*** Data provided ***

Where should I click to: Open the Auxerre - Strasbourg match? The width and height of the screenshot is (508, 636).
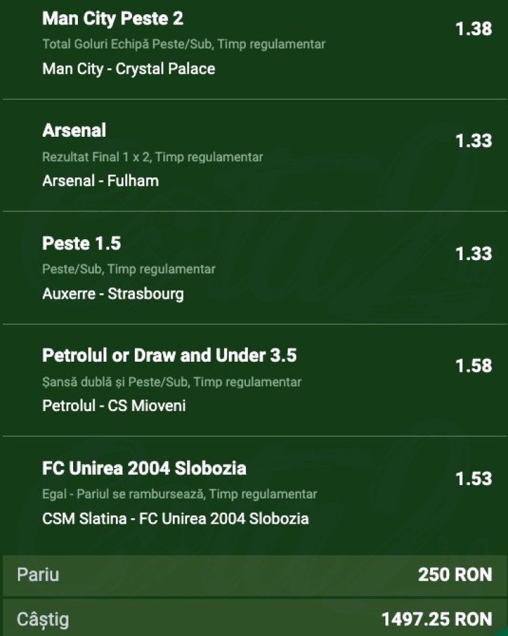point(113,293)
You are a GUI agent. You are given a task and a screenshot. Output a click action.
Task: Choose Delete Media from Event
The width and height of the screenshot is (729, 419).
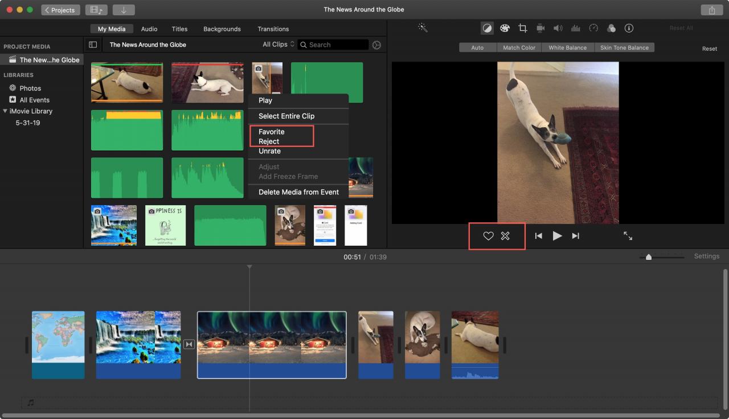tap(298, 192)
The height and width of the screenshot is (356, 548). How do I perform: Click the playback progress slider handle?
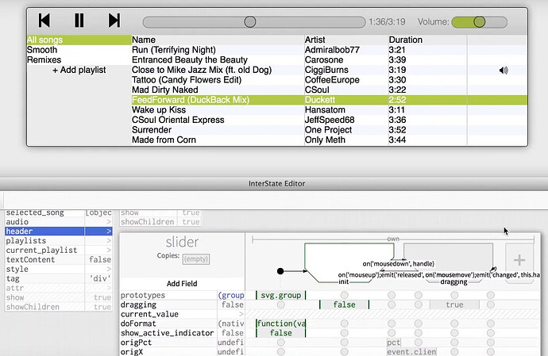[x=250, y=21]
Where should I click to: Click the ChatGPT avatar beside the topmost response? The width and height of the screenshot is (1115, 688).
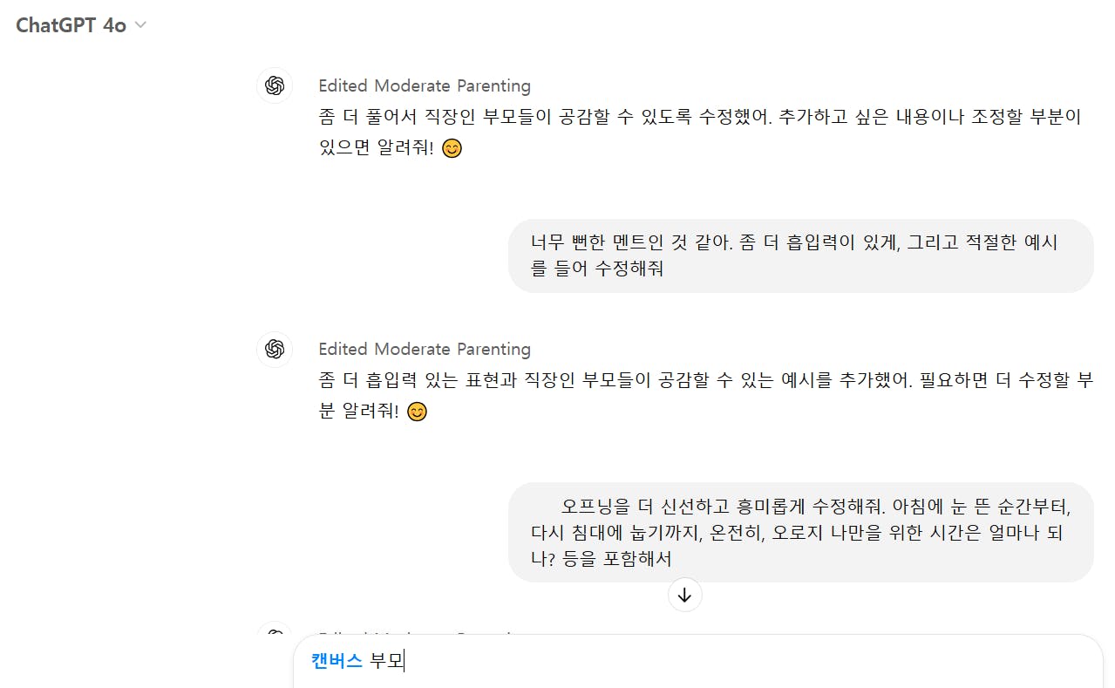coord(275,85)
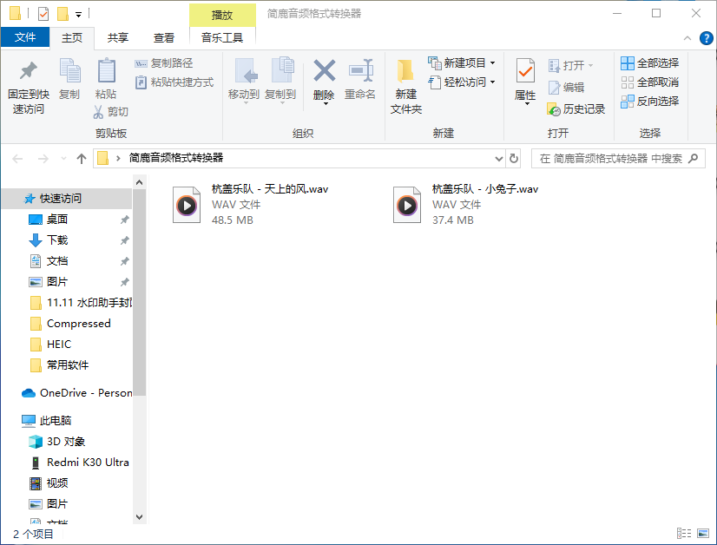This screenshot has width=717, height=545.
Task: Open the address bar history dropdown
Action: [x=497, y=159]

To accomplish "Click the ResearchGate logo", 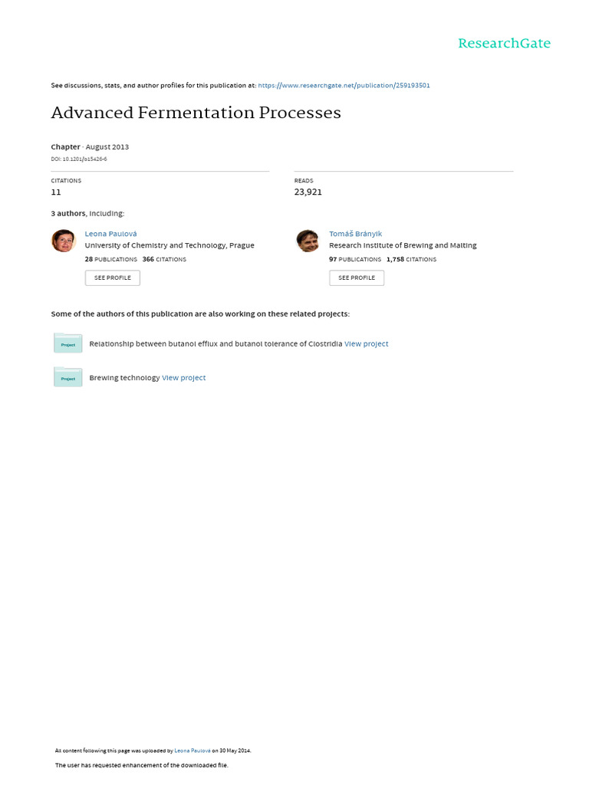I will [504, 44].
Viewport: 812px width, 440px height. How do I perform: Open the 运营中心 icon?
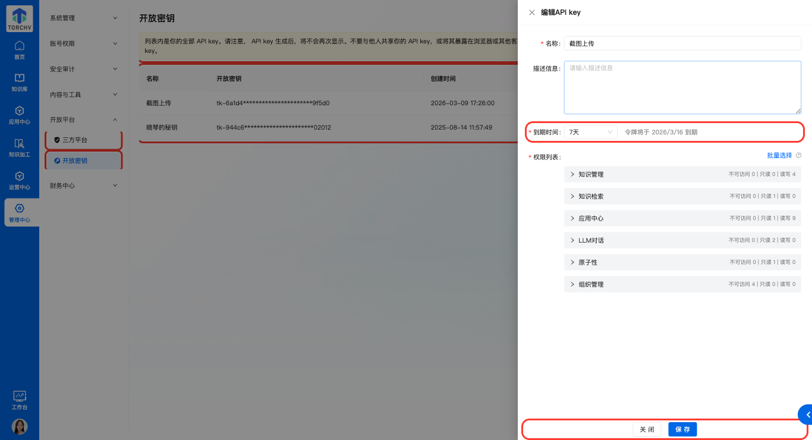coord(19,180)
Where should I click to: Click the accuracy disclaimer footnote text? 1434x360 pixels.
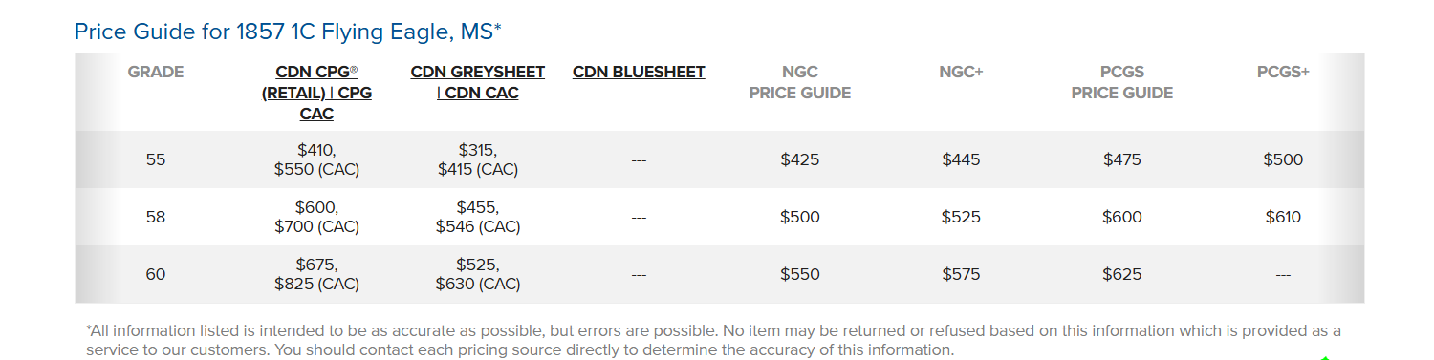pyautogui.click(x=713, y=340)

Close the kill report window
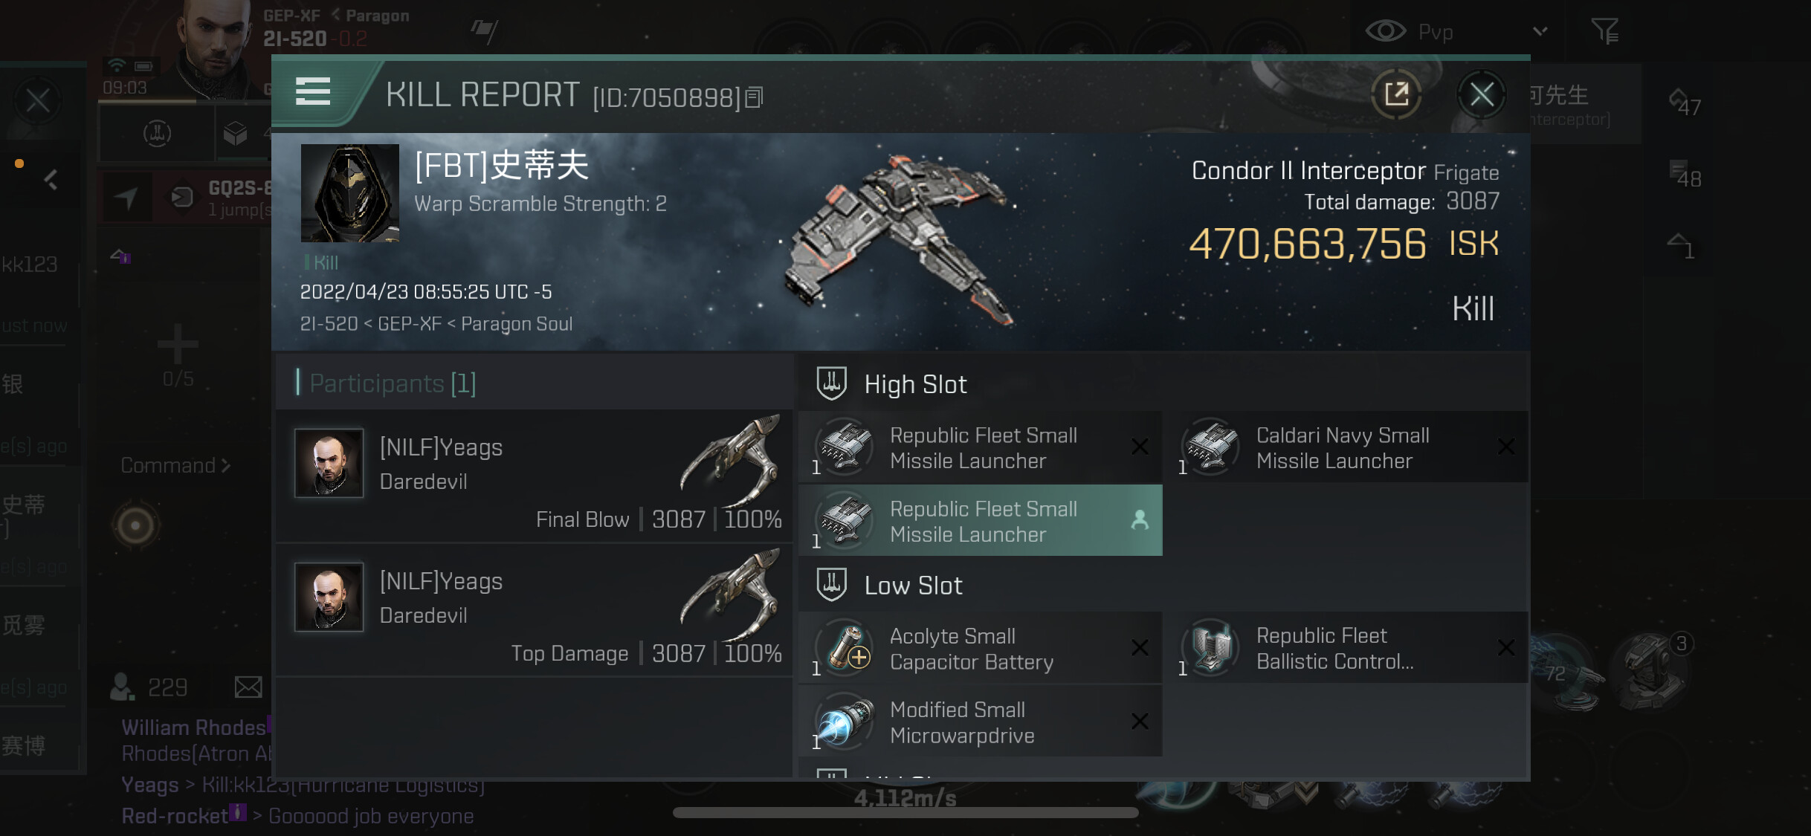(1482, 94)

*** End of Data provided ***

From the first line of the entries above down to the line holding "Task: Choose Delete Media from Event", quote each line exactly and nothing else, skipping pictures.

__Solution to the problem__.
Where should I click to: Open the Auxerre - Strasbourg match? The width and height of the screenshot is (508, 636).
point(113,293)
You are a GUI agent. You are given a task and a screenshot. Output a click action.
Task: Choose Delete Media from Event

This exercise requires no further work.